There has been talk in certain quarters that the GAA "owes" it to the country to allow international rugby and soccer games to be played in Croke Park. The GAA owes the country nothing - if anything, the country owes a considerable debt to the GAA, by whom I mean the anonymous men and women who mark pitches, wash jerseys, sell tickets, bring kids to games and do the thousand and one other things for which there is neither glamour nor thanks but without which the organisation folds, collapses and dies before next autumn. The country owes those poor eejits more than it will ever give them, and that is a fact. Anything else is errant nonsense.
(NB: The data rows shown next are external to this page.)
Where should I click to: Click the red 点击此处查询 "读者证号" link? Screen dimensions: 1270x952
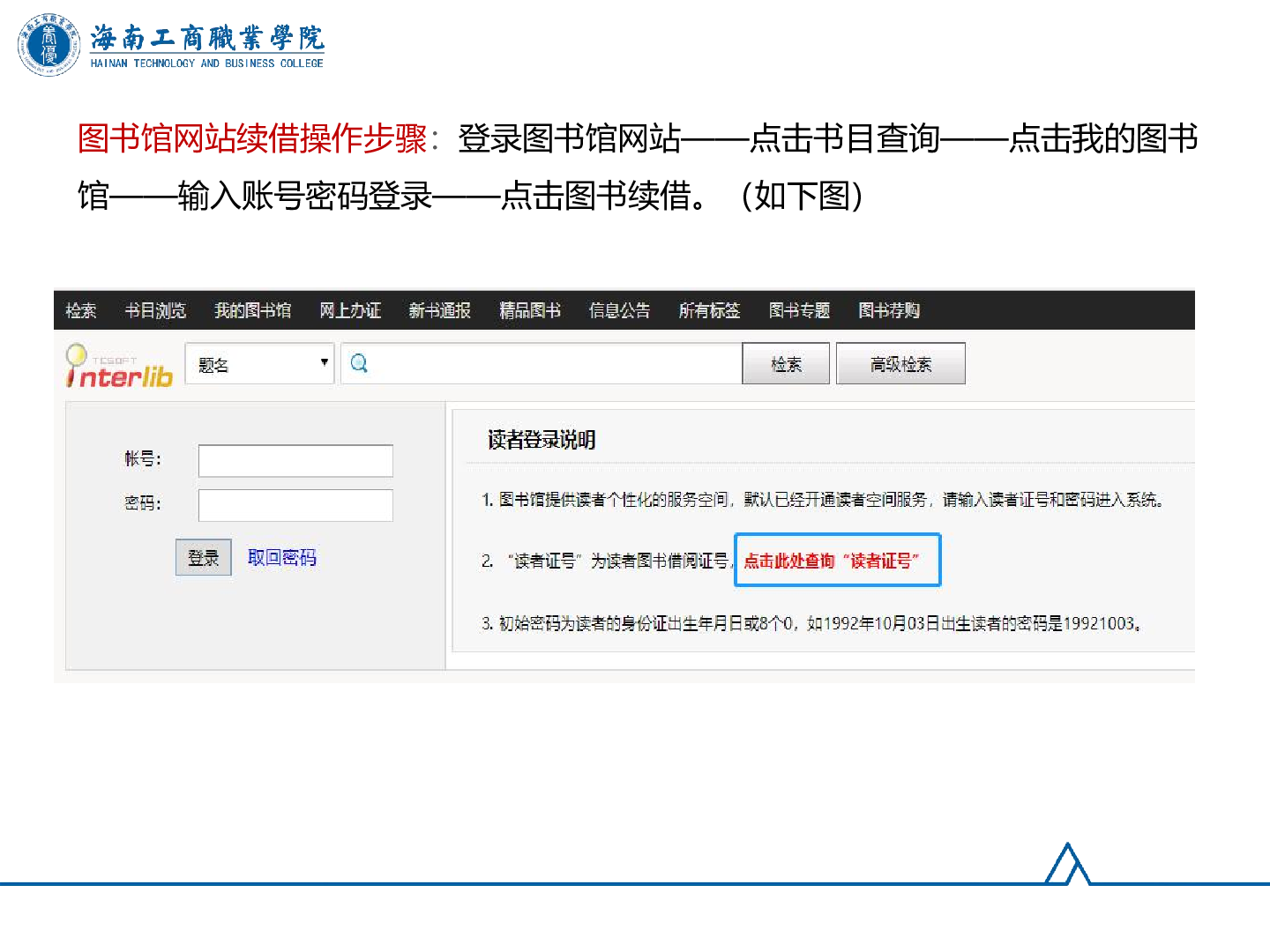tap(832, 561)
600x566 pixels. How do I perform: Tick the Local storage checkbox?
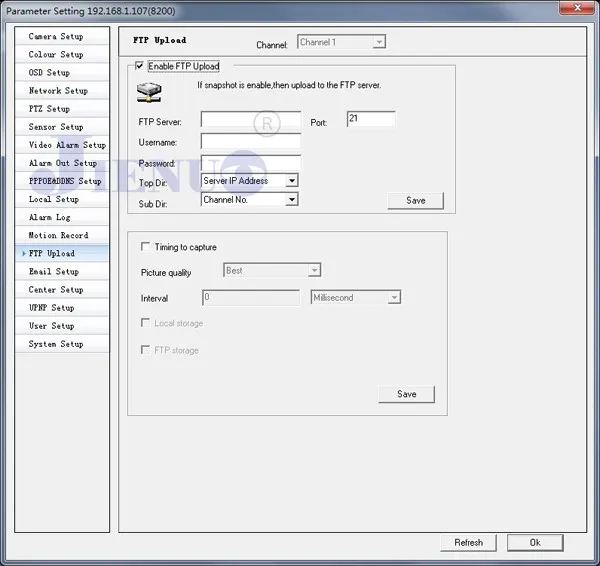click(x=145, y=323)
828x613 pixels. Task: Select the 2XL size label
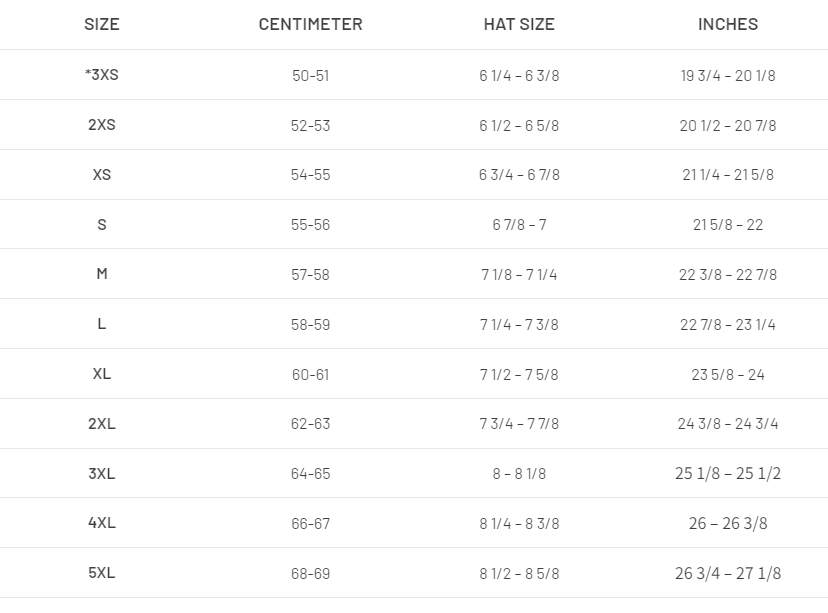tap(102, 423)
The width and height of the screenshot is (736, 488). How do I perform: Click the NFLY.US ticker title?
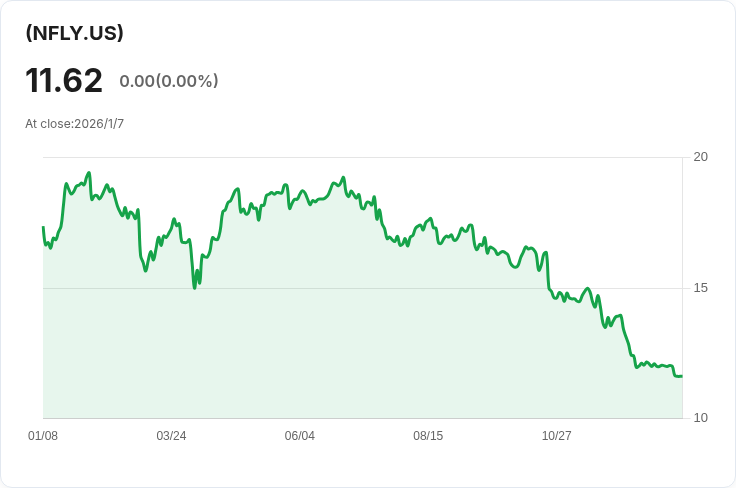[74, 33]
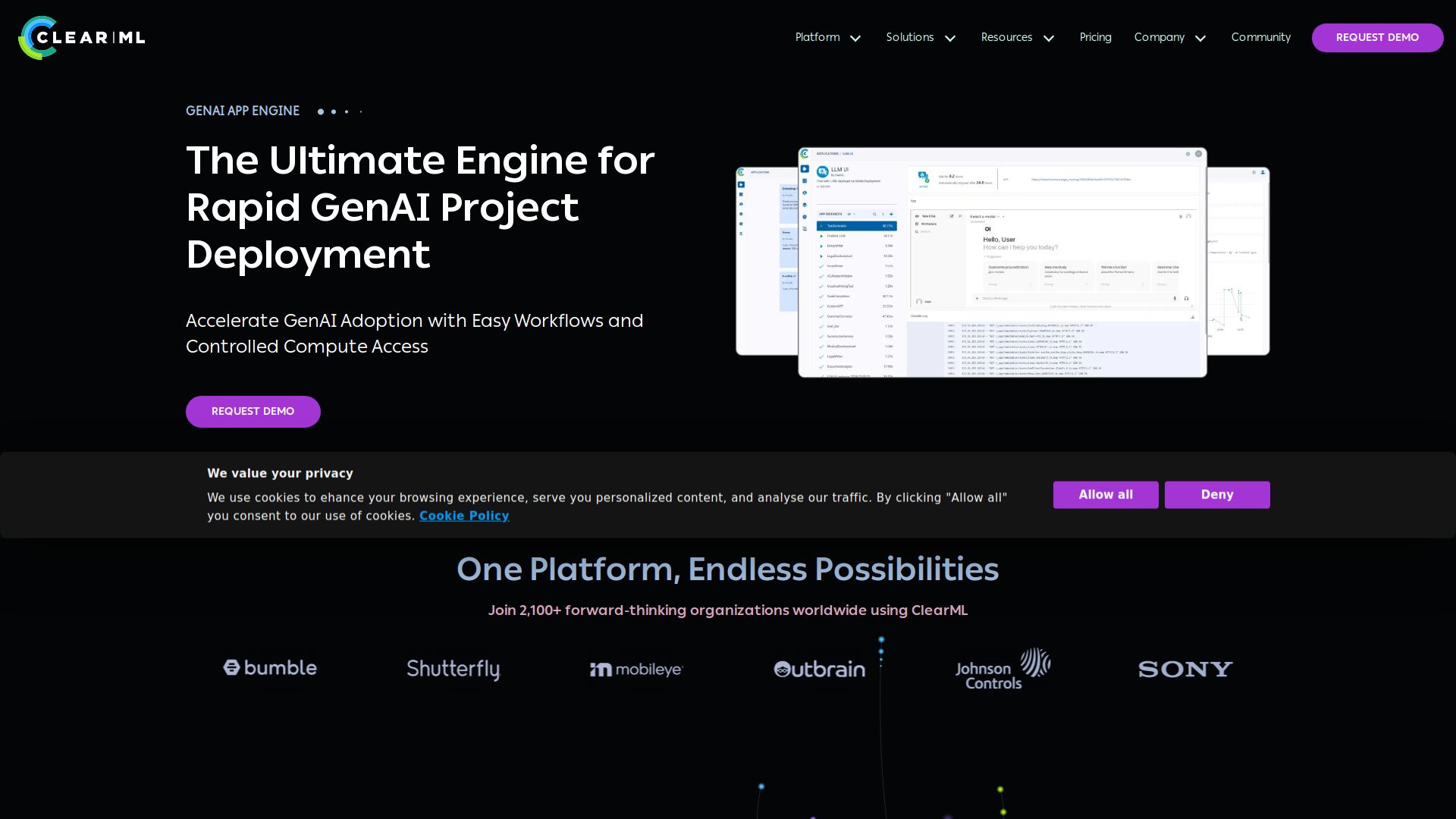
Task: Go to Community in navigation
Action: click(1260, 38)
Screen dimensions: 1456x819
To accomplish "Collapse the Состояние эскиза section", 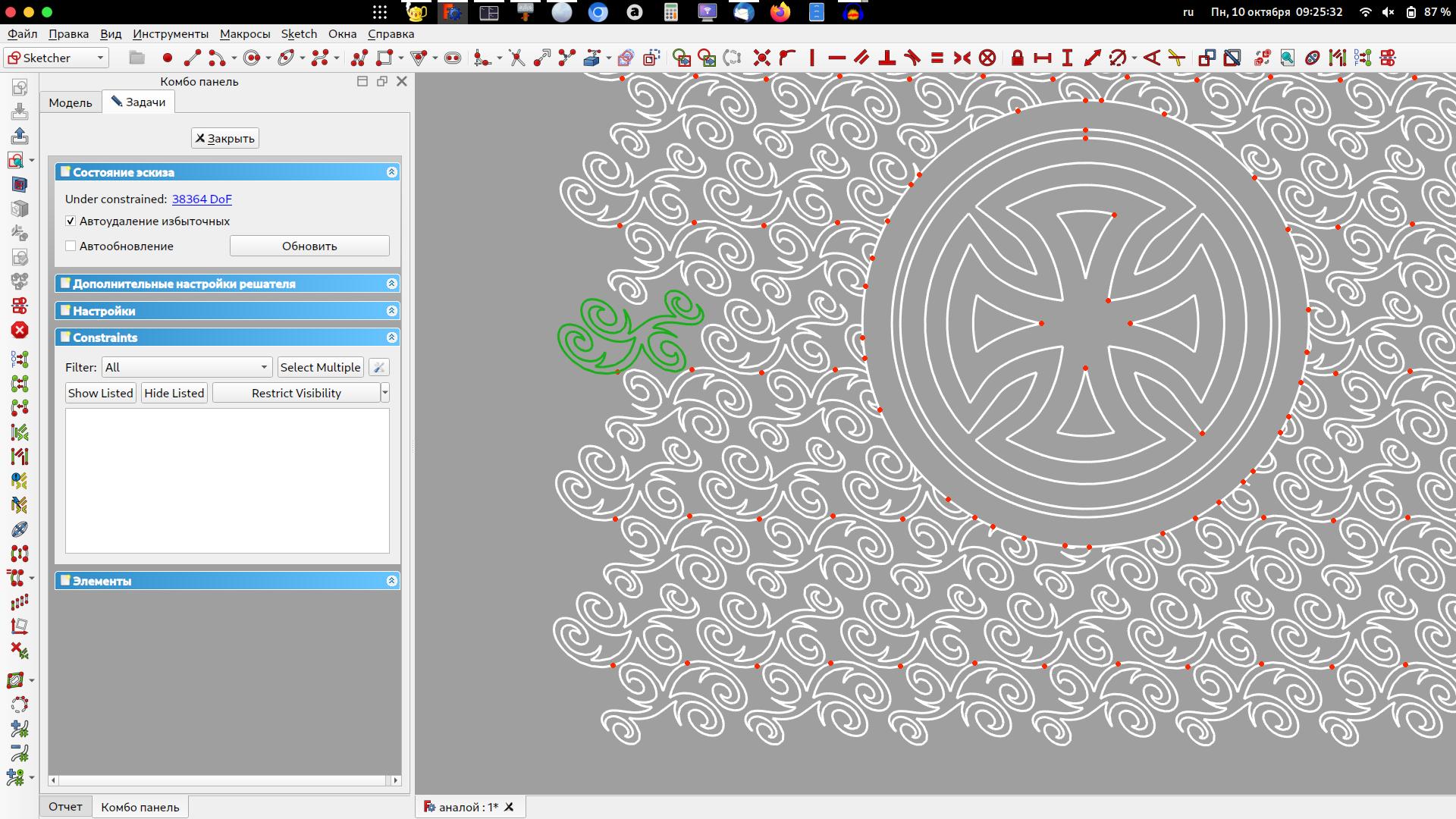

There is another argument that claims that the GAA owes the government, the representative of the nation, because the government stumped up forty million Euro or so to finish the stadium. This is nonsense, of course. On the basis of giving young people somewhere to go in the evenings the Government owed the GAA that and in baby-sitting fees alone. Besides, I don't know of anyone who claimed any of the several building grants that were all over the place in the early nineties opening up their houses to other citizens free of charge because they "took Government money." I hear of very few of those.

Money is what it comes down to. International soccer has always been about money, International rugby now sees the dollar as the bottom line as much as soccer ever did. Therefore, the only reason that the GAA should consider renting Croke Park even for a moment is if they are getting pots and pots of money in return, money that they can use to further strengthen the association. Hurls don't come cheap, you know, and if you're going to bring hurling to non-hurling areas, you're going to get a lot of them smashed before anyone gets good at the ancient game.

There is only one true test of whether or not the GAA is getting enough money for the rental of Croke Park, and that is if Seán Kelly's opposite number in the FAI or IRFU is on TV bitching to Tony O'Donaghue about the price. Anything less, and they've sold for too little.

That established, that the only reason for renting Croke Park during the Lansdowne Road renovation is money and has nothing to do with some bizarre, spurious and unfounded sense of obligation to those great national institutions the FAI and the IRFU, there is one other major hurdle that the GAA has to cross before any deal can be signed, one that cuts right to the heart and ethos of the organisation.

It will come as news to the set who have found a Sunday in Croker an integral part of Summer in the City, 21st Century style, but Croke Park has been there for a long time before the current redevelopment. It was there on Sunday, November 21st, 192o, when fourteen people, between players and spectators, were shot dead by a combined force of RIC, the British Army and Auxiliaries.

The Hogan Stand is named after Michael Hogan, a Tipperary player who was shot and killed on November 2oth, 1920. A spectator who tried to say an Act of Contrition into Hogan's ear as he lay dying was also shot. One body was so riddled with bullets that the coroner thought he'd been bayoneted.

And that is the Hogan Stand that will host the English fans singing "Rule Britannia" should Ireland play England at soccer, something that hasn't happened since 1995, when the game was postponed after half an hour while those England fans rioted in Lansdowne Road. Are some things worth more than gold?

May God help the GAA in its tortured deliberations.